Относительно этого Хиромаса все еще не определился. Во всяком случае, Сэймей точно оказался сделан из плоти и крови, кожи и костей, и не оставил Хиромасе ни малейшего шанса в этом усомниться.
Со взаимностью в чувствах Хиромасе не везло. Что-то не так он делал, а быть может — родился в нечетный день, или энтузиазма у него было сверх меры, но он испытывал любовь, в ответ получая лишь благодарность, интерес — а в ответ вежливость, восторженное преклонение перед деловитостью и свирепую ярость к снисходительному противнику... Хиромаса опережал собственные движения души, торопясь чувствовать, и Сеймэй был тем единственным, за кем он не успевал.
Катастрофически.
— В тебе слишком много янь, милый Хиромаса, — говорил Сэймей, и уговаривал разбавить теплоту текучей жидкостью... Например, сакэ.

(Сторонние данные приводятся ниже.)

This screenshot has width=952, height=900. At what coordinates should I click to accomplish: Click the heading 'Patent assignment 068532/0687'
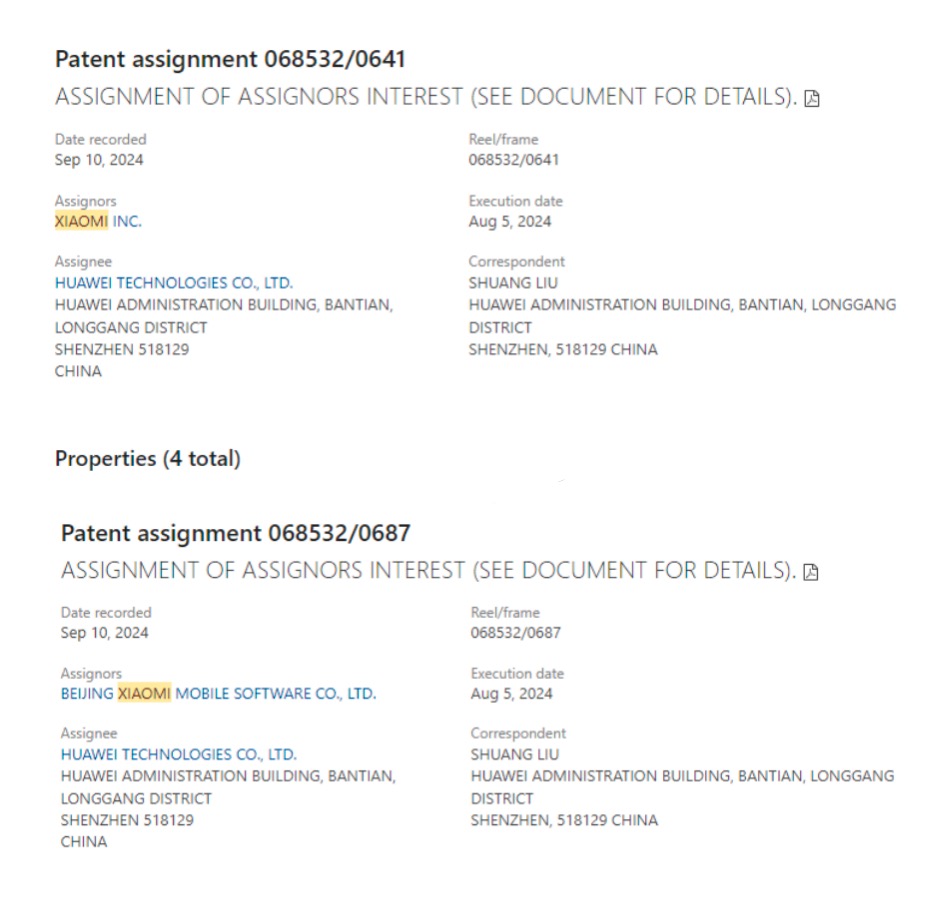[x=235, y=533]
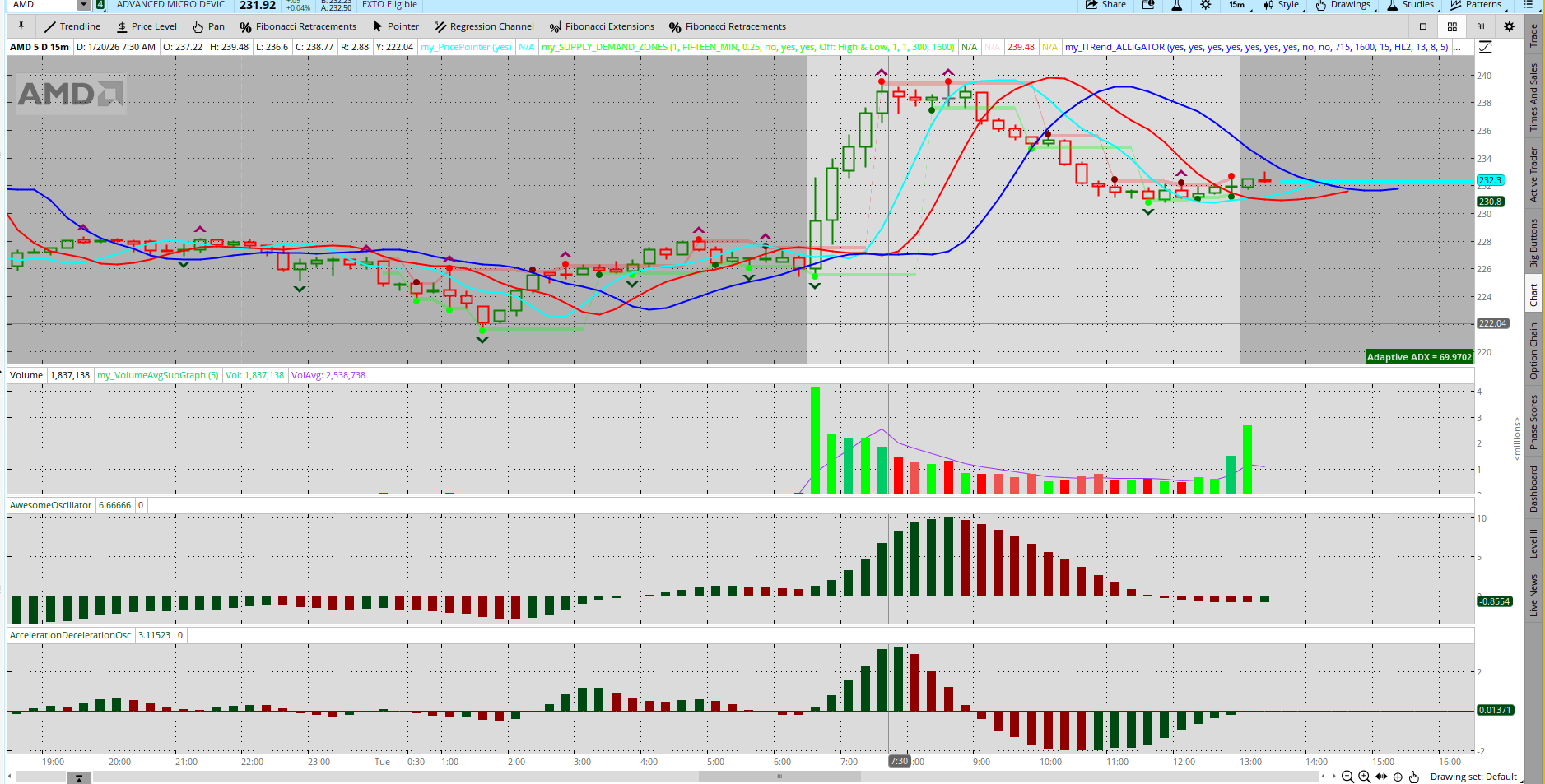Viewport: 1545px width, 784px height.
Task: Click the my_SUPPLY_DEMAND_ZONES study label
Action: (x=747, y=47)
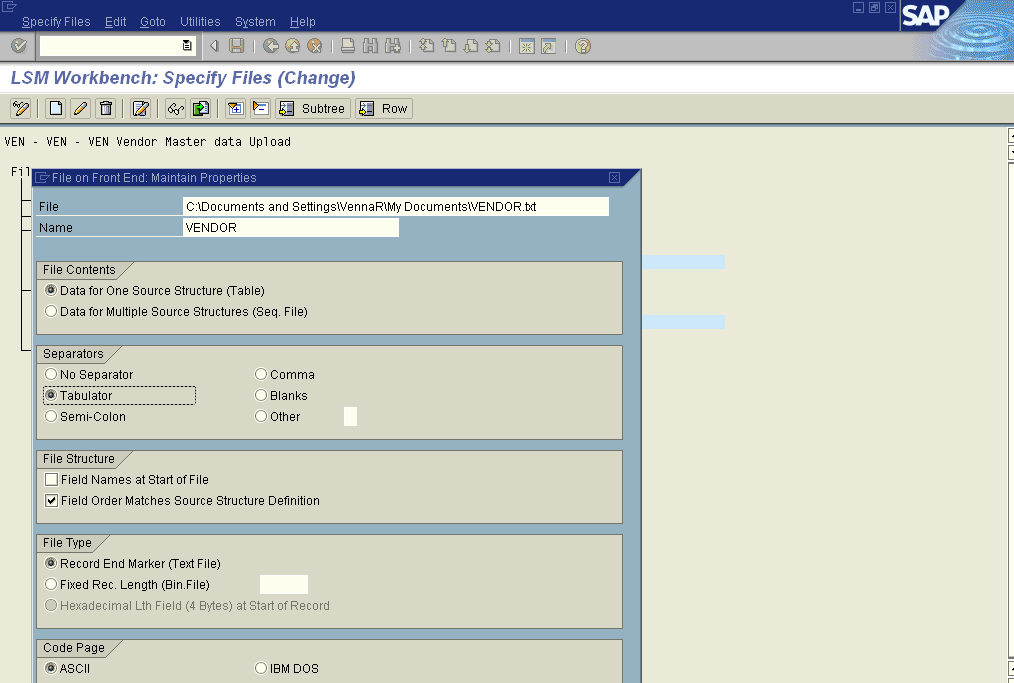Expand the Subtree button

312,108
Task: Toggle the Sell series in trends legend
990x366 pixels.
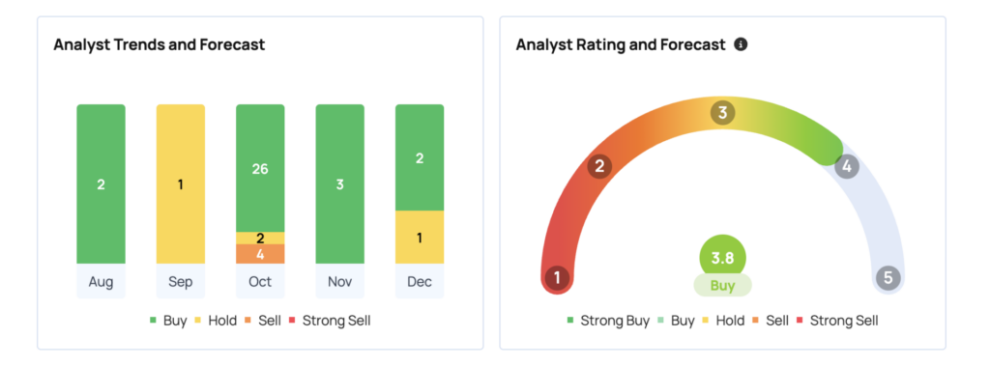Action: coord(263,321)
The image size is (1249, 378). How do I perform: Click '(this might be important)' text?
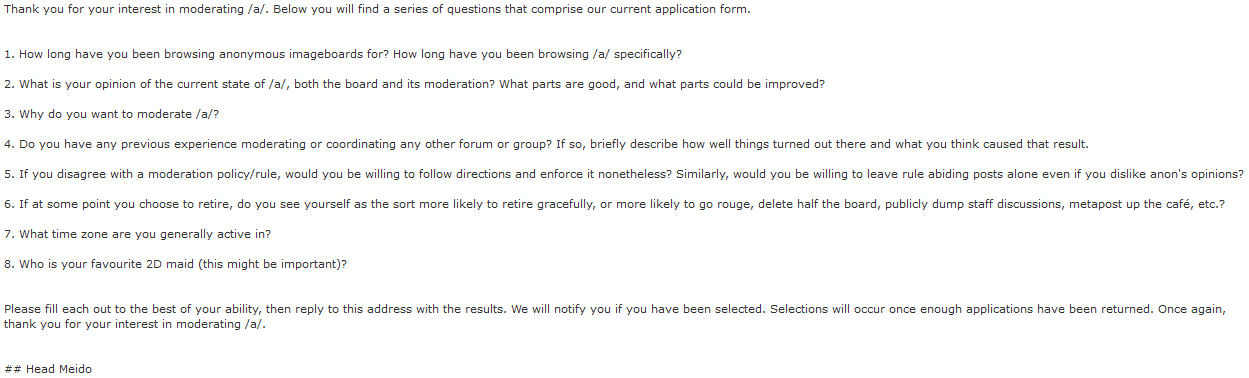[x=271, y=264]
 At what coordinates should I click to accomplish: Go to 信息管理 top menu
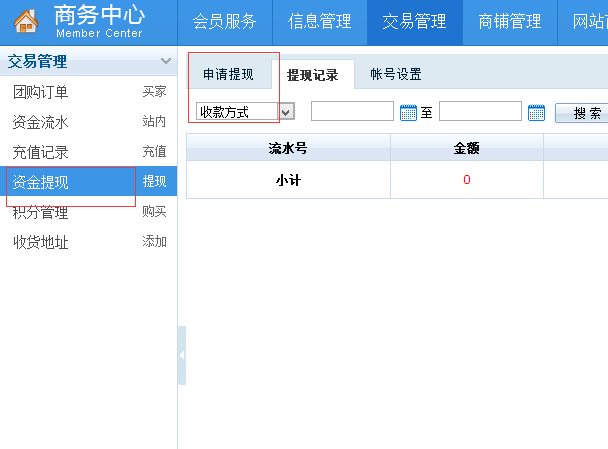[319, 22]
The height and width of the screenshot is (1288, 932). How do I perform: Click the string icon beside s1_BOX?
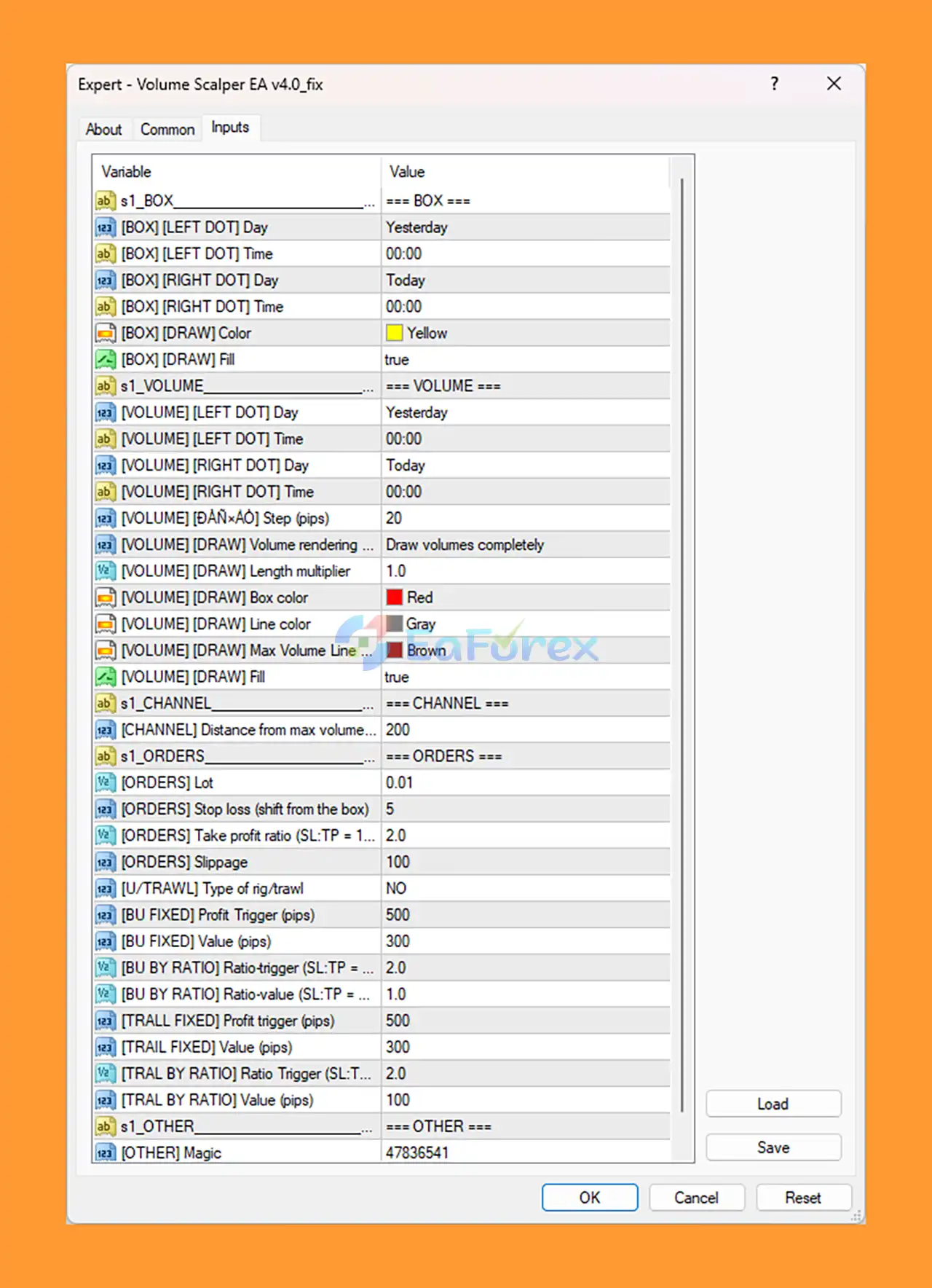[x=106, y=201]
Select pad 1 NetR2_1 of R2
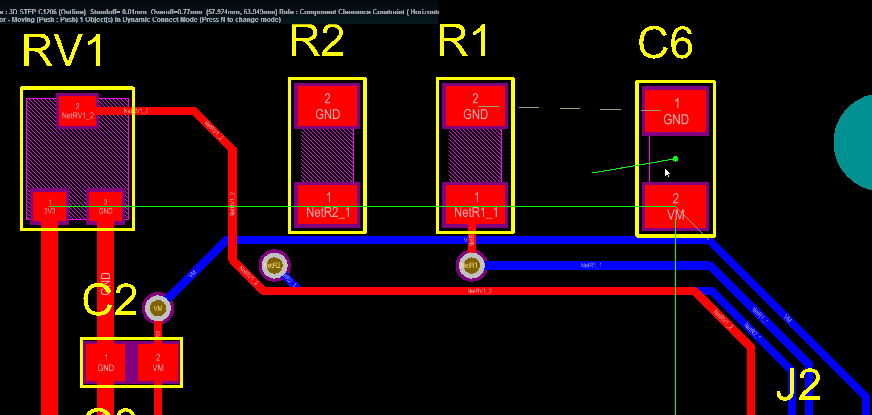Image resolution: width=872 pixels, height=415 pixels. pos(327,205)
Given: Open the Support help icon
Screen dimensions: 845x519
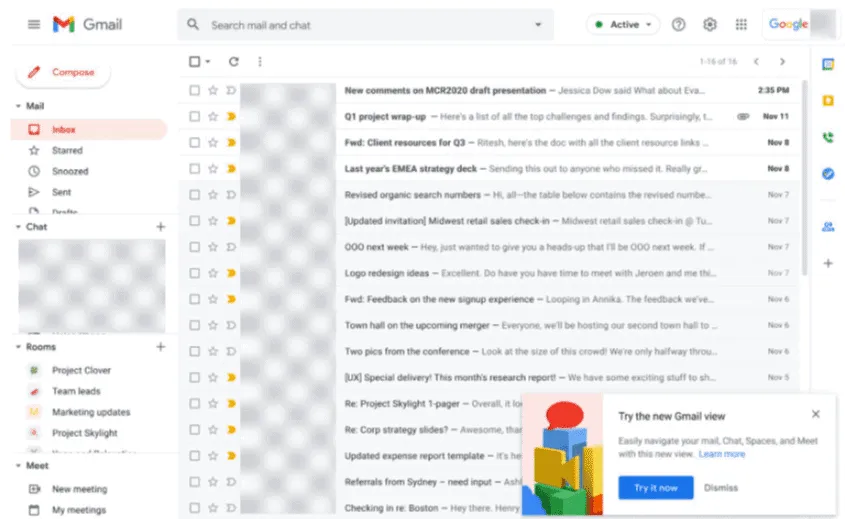Looking at the screenshot, I should coord(678,25).
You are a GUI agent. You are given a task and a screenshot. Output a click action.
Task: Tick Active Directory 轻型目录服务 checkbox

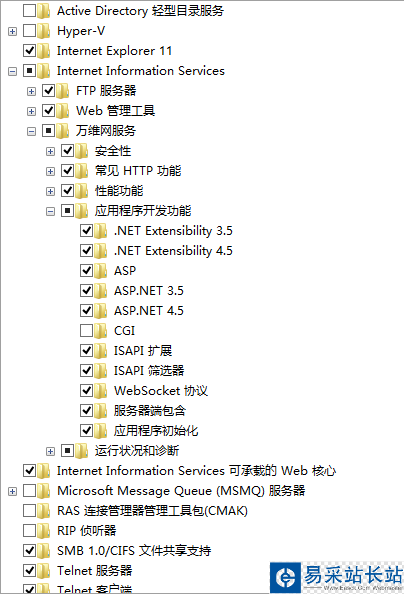tap(30, 11)
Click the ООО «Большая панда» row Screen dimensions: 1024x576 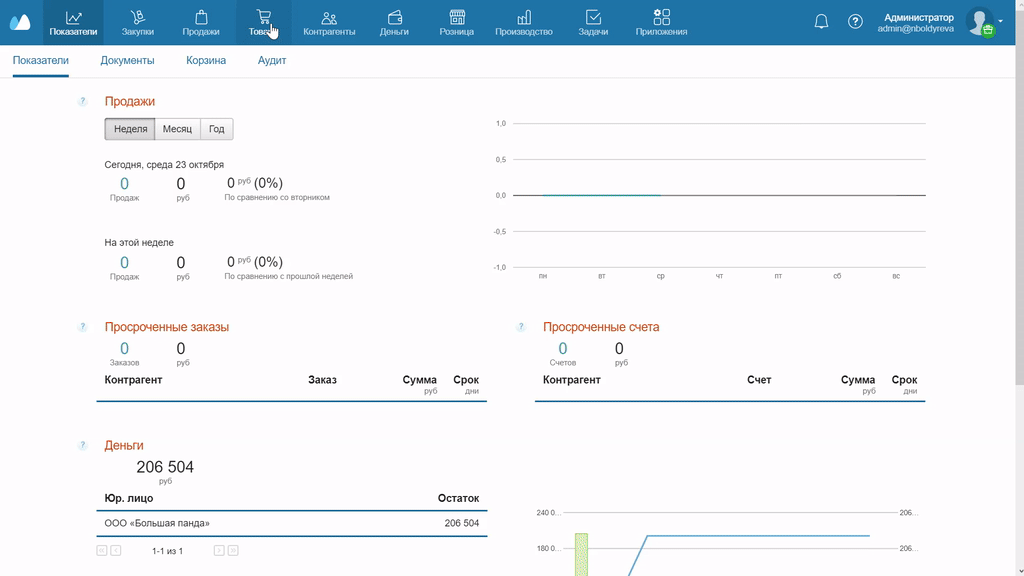tap(291, 523)
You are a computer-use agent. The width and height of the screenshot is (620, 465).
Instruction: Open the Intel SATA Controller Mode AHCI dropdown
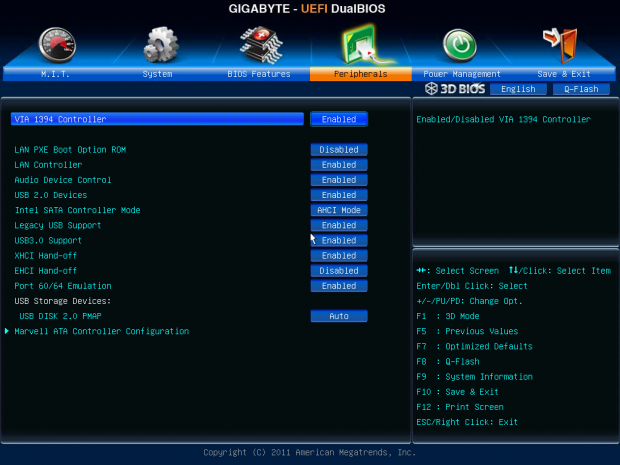(x=339, y=210)
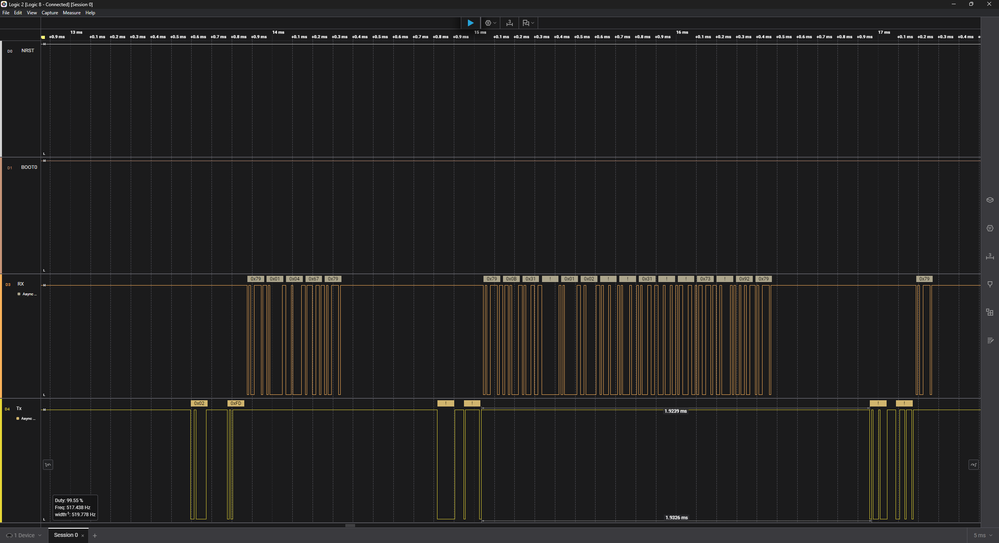Jump to previous edge on Tx channel
Screen dimensions: 999x543
coord(47,464)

Янь присуща сила, дан напор. Возьми слишком много напора и силы — и выйдет нелепость. Например, нападать с оружием на Сэймея — нелепость, он даже не отобьет — высмеет танцем, как словом, закружит и завертит, забелит разум широкими рукавами, и противник заблудится на холодных равнинах Стыда, оглушаемый собственным презрительным хохотом.
Абе-но призывает свиток и начинает просматривать его, оперевшись на гладкую грудь Хиромасы поудобнее. Хиромаса затаивает дыхание. Припухшее, видимое ему веко Сэймея прищуривается, и мысль, читаемая по лицу, далека от благостной.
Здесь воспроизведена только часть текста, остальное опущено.